Adjustment Disorder is an abnormal and excessive reaction to an identifiable life stressor. The reaction is severe compared with what would normally be expected, and can result in significant impairment in social, occupational or academic functioning. The response may be linked to a single event (a flood or fire, marriage, divorce, starting school, new job) or multiple events (marital problems or severe business difficulties). Stressors may be recurrent events (child witnessing parents constantly fighting, chemotherapy, financial difficulties) or continuous (living in a crime-ridden neighborhood).
Adjustment Disorder often occurs with one of the following: depressed mood (patient is tearful, sad, hopeless); anxiety (patient is nervous, fearful, worried); mixed anxiety and depressed mood; disturbance of conduct in which the patient violates rights of others or major age-appropriate societal norms or rules (e.g. truancy, vandalism, reckless driving or fighting); mixed disturbance of emotions and conduct; maladaptive reactions (problems related to job or school, physical complaints, social isolation). Adjustment disorders are associated with higher risk of suicide and suicidal behavior; substance abuse; prolonging of other medical disorders or interference with their treatment. Adjustment disorder that persists may progress to become a more serious mental disorder (major depressive disorder).
Impaired occupational/social functioning
Trembling or twitching
Physical complaints (e.g. general aches and pains, stomachache, headache, chest pain)
Anxiety, worry, stress and tension
Note: Symptoms may vary widely. The person may or may not be aware of the stressor causing the disturbance.
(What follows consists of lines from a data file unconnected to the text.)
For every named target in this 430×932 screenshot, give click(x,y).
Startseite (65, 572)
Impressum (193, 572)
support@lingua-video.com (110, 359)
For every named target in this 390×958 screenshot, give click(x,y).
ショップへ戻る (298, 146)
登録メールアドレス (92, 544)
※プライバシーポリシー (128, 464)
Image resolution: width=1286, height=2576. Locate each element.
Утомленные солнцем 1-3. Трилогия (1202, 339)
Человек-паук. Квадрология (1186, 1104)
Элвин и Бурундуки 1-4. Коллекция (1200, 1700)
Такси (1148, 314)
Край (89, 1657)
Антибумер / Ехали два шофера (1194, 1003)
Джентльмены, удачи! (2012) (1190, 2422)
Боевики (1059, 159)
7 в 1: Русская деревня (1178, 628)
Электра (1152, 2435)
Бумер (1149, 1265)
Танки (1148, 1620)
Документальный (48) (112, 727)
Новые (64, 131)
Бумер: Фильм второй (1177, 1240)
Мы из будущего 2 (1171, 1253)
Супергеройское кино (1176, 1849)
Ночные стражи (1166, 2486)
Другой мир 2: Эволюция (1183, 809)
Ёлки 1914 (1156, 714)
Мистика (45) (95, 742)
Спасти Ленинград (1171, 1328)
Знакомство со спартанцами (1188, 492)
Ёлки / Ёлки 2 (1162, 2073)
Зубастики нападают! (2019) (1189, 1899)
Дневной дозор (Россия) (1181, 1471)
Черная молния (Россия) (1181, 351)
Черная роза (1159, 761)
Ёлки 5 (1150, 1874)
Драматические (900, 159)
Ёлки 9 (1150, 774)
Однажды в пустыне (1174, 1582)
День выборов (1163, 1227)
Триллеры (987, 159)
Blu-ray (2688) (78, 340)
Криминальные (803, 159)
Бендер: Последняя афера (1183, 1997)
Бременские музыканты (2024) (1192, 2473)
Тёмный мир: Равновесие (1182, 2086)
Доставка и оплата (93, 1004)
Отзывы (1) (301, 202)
Diagnosis depends on the following:
The reaction clearly follows a life stressor. Within three months of stressor onset, emotional and behavioral symptoms develop in response to stressor
Symptoms seem excessive compared to what would normally be expected in relation to stressor and/or, symptoms significantly impair occupational, school or social functioning
Symptoms are not explained by another diagnosis
Symptoms are not part of bereavement
Symptoms do not last longer than six months after end of stressor
The diagnosis may be acute (symptoms last less than six months) or chronic (symptoms last six months or longer as when stressors are chronic or have lasting effects)
The cause is a life stressor. Adults usually develop adjustment disorders to stressors related to marital discord, finances, or work. In adolescents, common stressors include school problems, family or parents' marital problems, or sexuality issues. Other types of stressors include death of a loved one, life changes, unexpected catastrophes, medical conditions such as cancer and subsequent treatments.
There is no way to predict which people are likely to develop adjustment disorder, given the same stressor. Factors that influence how well a person reacts to stress may include economic conditions, availability of social supports, and occupational and recreational opportunities. Intrapersonal susceptibility to stress may include such factors as social skills, intelligence, genetics and coping strategies.
The primary goal of treatment is to relieve symptoms and help the person achieve a level of functioning comparable to that before the stressful event. Most mental health professionals recommend a form of psychosocial treatment for this disorder. Treatments include individual psychotherapy, family therapy, behavior therapy and self-help groups. Realistic short-term goals should be made at the start of therapy, as the course of adjustment disorder is short-term in nature. Goals of therapy will often center around social supports available to the individual in his or her life in the form of family, friends and community. The individual's coping and problem solving skills will be explored and developed. Relaxation techniques might be explored to help the individual deal with feelings of stress. More specific goals of treatment will include eliciting the patient's concern and helping the individual understand his or her role in the stressors; reviewing and reinforcing positive steps the patient has taken to deal with the stress; teaching ways to cope or avoid stressors in the future; helping the individual to place stressors in perspective with relation to overall life; helping the individual to understand his reaction to the stressors; and helping the individual view stressors as chance for positive change or improvement.
Family therapy as well as effective communication and coping-with-stress skills may be recommended for cases in which the patient is younger (child, adolescent). When medications are used, it is in addition to psychosocial treatment. Prescription medication may be helpful in easing the depression or the anxiety associated with adjustment disorder. However, treatment of adjustment disorders usually excludes use of medication.